From Awareness to Adherence: Bridging the Context Gap in Spoken Dialogue Systems via Context-Aware Decoding

Introduces an inference-only method that boosts multi-round spoken dialogue systems by amplifying relevant context during response generation. It bridges the gap between internal context awareness and active adherence, improving context fidelity without retraining or extra modules.

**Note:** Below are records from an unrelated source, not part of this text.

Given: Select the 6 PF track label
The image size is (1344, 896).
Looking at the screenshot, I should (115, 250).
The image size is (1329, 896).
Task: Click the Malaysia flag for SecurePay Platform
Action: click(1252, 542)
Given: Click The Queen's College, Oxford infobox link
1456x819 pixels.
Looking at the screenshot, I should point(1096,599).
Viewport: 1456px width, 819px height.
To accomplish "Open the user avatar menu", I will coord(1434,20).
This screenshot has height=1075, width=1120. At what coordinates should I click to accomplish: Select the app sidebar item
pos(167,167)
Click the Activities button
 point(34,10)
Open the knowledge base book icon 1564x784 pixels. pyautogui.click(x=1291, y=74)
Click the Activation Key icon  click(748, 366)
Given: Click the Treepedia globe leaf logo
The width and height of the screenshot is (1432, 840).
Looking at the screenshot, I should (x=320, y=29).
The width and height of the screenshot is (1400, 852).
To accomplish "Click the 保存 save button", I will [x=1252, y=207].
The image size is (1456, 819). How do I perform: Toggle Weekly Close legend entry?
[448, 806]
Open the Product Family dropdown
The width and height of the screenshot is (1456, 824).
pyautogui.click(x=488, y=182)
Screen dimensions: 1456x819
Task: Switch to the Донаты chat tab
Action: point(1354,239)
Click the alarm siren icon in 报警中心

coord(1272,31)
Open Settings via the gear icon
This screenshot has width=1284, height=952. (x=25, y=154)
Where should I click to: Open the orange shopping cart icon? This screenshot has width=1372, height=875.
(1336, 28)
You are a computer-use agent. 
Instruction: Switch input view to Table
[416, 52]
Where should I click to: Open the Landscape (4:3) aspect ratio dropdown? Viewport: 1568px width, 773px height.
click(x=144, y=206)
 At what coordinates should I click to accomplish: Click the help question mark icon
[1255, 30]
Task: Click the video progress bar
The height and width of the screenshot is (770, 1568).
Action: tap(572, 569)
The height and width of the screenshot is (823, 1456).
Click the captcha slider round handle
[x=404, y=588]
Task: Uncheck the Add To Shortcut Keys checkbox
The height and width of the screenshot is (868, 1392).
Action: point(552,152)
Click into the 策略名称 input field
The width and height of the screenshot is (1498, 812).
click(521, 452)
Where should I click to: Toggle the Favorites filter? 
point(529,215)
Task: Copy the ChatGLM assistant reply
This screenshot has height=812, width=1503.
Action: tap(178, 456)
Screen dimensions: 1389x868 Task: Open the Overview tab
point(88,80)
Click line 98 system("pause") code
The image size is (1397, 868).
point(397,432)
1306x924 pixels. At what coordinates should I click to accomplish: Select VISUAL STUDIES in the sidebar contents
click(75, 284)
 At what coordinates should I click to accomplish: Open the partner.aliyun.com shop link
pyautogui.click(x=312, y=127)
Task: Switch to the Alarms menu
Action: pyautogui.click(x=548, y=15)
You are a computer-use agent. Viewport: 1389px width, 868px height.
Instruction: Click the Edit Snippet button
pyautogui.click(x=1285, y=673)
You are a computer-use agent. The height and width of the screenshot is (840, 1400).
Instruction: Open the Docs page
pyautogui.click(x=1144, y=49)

Spoken Language Adherence in Multimodal LLMs

Are you speaking my languages? On spoken language adherence in multimodal LLMs

Addresses language misidentification by multimodal ASR models through a soft prompting approach, a new adherence metric, and compares three mitigation strategies to improve transcription fidelity in multilingual and code-switching speech.

TTS & Voice Synthesis

CraBERT

CraBERT: Efficient Phoneme Encoder Pre-Training via Cascade Fusion of Subword Representations for Text-to-Speech

CraBERT is an efficient pre-trained phoneme encoder for text-to-speech that leverages a frozen pre-trained subword BERT to infuse word- and sentence-level context into phoneme-level representations, enabling significantly faster pre-training with comparable perceived speech quality to longer-trained baselines.

Joycent

Joycent: Diffusion-based Accent TTS without Accented Phone Prediction

Joycent is a diffusion-based TTS model that synthesizes accented speech from standard phones and speech references, bypassing accented phone prediction. It integrates accent and speaker cues using conditional layer normalization, enhancing accentedness while preserving speaker identity without paired accent data.

ASR Architectures

NAR-MBR Speech Recognition

Non-Autoregressive Minimum Bayes' Risk Decoding for Fast Speech Recognition

A fast speech recognition decoding method using non-autoregressive models that improves accuracy by minimizing expected word error rate via sampling. It leverages parallelism to keep decoding speed high while recovering quality lost in standard non-autoregressive decoding.